The National Gallery in London is the latest UK institution to remove the Sackler name from its walls. Room 34, which houses works by 17th- and 18th-century British artists, has been called the Sackler Room since 1992, but a sign bearing the family name was removed last week according to the Sunday Times. A scene in the James Bond film Skyfall (2012) shows the British spy with the gadget supremo Q in front of JMW Turner’s painting The Fighting Temeraire (1839), which hangs in Room 34.
The National Gallery and the Dr Mortimer and Theresa Sackler Foundation—the family’s UK charity—say in a statement that they had “jointly agreed that after 30 years the naming of Room 34 as the Sackler Gallery should come to an end”. A National Gallery spokeswoman adds that it is grateful for the “support it has received from the foundation to undertake its educational and collection-related programmes”.
The Sackler name has become indelibly linked to the global opioid epidemic that some members of the family profited enormously from and are accused of fuelling via their company Purdue Pharma.
In March, the British Museum and the Raymond and Beverly Sackler Foundation jointly announced that the Sackler name will be removed from spaces and programmes including one of the museum’s Mesopotamian artefacts, its Clore Centre conference complex and any endowments bearing the couple’s name.
In recent months Tate, the Serpentine Galleries and the Metropolitan Museum of Art in New York have all removed the family’s name from galleries and buildings. In 2019, following a protest by Prescription Addiction Intervention Now (Pain), a group founded by the artist and opioid addiction survivor Nan Goldin, the Musée du Louvre removed any mention of the Sackler name from its galleries.
The last major UK museum to retain the Sackler family name on its building is the Victoria and Albert Museum in London (V&A) (The Sackler Courtyard). Theresa Sackler was a trustee of the museum from 2011 to 2019. According to a V&A spokeswoman: "The Mortimer and Theresa Sackler Foundation, and the Sackler Trust, are no longer giving funds to cultural institutions, and on the 14 April they announced their intention to ‘work constructively with any institution that wishes to reassess its naming obligations to our family’."
She adds: "The removal of names of historic donors is not currently the policy of the V&A, but we have taken note of this statement and will reflect on it. Our trustees keep these questions under regular review."
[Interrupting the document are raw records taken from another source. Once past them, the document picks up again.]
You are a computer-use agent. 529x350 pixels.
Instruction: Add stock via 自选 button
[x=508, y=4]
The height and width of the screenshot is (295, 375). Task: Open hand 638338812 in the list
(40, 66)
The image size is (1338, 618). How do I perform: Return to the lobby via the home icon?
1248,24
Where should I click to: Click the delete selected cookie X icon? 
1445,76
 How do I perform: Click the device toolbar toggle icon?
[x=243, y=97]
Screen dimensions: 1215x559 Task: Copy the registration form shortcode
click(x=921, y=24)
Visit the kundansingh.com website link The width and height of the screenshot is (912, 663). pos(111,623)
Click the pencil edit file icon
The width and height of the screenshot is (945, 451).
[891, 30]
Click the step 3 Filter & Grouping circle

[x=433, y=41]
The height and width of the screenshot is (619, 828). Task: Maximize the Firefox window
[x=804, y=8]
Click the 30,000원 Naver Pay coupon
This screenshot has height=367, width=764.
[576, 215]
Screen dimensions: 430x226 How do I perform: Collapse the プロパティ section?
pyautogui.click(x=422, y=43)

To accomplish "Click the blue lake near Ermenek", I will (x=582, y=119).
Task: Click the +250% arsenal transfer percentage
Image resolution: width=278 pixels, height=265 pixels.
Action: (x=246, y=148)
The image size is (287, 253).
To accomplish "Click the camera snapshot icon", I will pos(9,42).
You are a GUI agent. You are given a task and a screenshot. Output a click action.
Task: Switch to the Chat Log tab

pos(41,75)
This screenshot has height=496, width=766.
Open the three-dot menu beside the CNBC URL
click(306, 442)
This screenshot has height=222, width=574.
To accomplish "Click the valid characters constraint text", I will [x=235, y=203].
In March, a $6bn legal settlement was reached between the Sackler-owned firm Purdue Pharma and a consortium of US states that would resolve the barrage of civil lawsuits filed against the family for its role in the opioid crisis (the Sacklers deny wrongdoing). The terms of the new settlement would allow museums that have taken Sackler money to remove the family name from physical facilities, programmes, scholarships and endowments without penalty, provided that they give 45 days' confidential notice and do not "disparage the Sacklers".
UPDATE (10 May): The Guggenheim museum in New York has also removed the Sackler name. A spokeswoman says: "The Guggenheim and the Mortimer D. Sackler family have agreed to rename the arts education center. We believe this decision is in the best interest of the museum and the vital work it does."